5月23日、韓国でビットコイン価格が2,850ドルに到達した。韓国では今、ビットコインやイーサリアムなどの仮想通貨の需要が急増している。

Korbit、Coinone、Coinhumb、の大手ビットコイン取引所ローンチ以来、裁定機会は常に存在していたが、その差が10%を超えることはめったに無かった。

5月23日、米国や中国で2,100ドル台で取引されているのに対し、韓国ビットコイン取引所では30%近い高い2,850ドル台で取引された。

韓国におけるこうした巨額の裁定機会が存在する大きな要因としては、同国における厳しい反マネーロンダリング政策が挙げられる。

韓国では、如何なるタイプのギャンブルも違法だが、これは、海外カジノや日本におけるパチンコ収入などを含む巨額のブラックマネーが韓国に定期的に収入として入ってくるためだ。

韓国当局は総額で10,000ドルを超える取引は厳しく取り締まっている。

つまり、韓国の銀行口座を持っていたとしても、韓国のビットコイン取引市場でアービトラージにより利益を得ることは難しいということだ。企業であれ、個人であれ、10,000ドル以上ビットコインで利益を上げてしまえば、法によって厳しく取り締まられてしまうからだ。加えて、ビットコイン取引所は、追加のユーザー認証をユーザーに対して求めることが義務付けられている。
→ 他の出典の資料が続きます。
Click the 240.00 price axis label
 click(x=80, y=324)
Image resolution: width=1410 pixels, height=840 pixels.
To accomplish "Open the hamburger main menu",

通常、AMLやKYCのような厳しい制度は、ビットコイン投資家を敬遠させ、P2Pで直接取引が行えるLocalBitcoinsのようなOTC市場へ誘導することが多い。

例えば、中国当局が国内のビットコイン取引所からの引き出しを差止めした際、LocalBitcoinsの中国リージョンでは、週間取引量が爆発的に増加している。当時、中国規制当局は厳しいKYCプロトコルを取引所に求め、ビットコイントレーダーたちは、対面でのインタビューと、資金源を把握するための財務書類の提出が求められた。

しかし、韓国では、こういった厳しいAMLとKYCのシステムの導入により、逆効果が生まれている。ビットコイン取引の法整備を進め、ビットコイン取引所に対して厳しい規制の枠組みを設けることで、韓国におけるビットコイン取引市場と産業は運営が可能となっているが、結果として、韓国におけるビットコイン価格は上昇を続けたのだ。

韓国のビットコイン取引市場は、韓国最大の数十億ドル規模の大企業や金融機関の支援を受けた3社によって運営されている。そのため、流動性やオプションは限られており、それに対して需要は増加し続けているため韓国ではビットコインは現在も非常に高いレートで取引がされ続けている。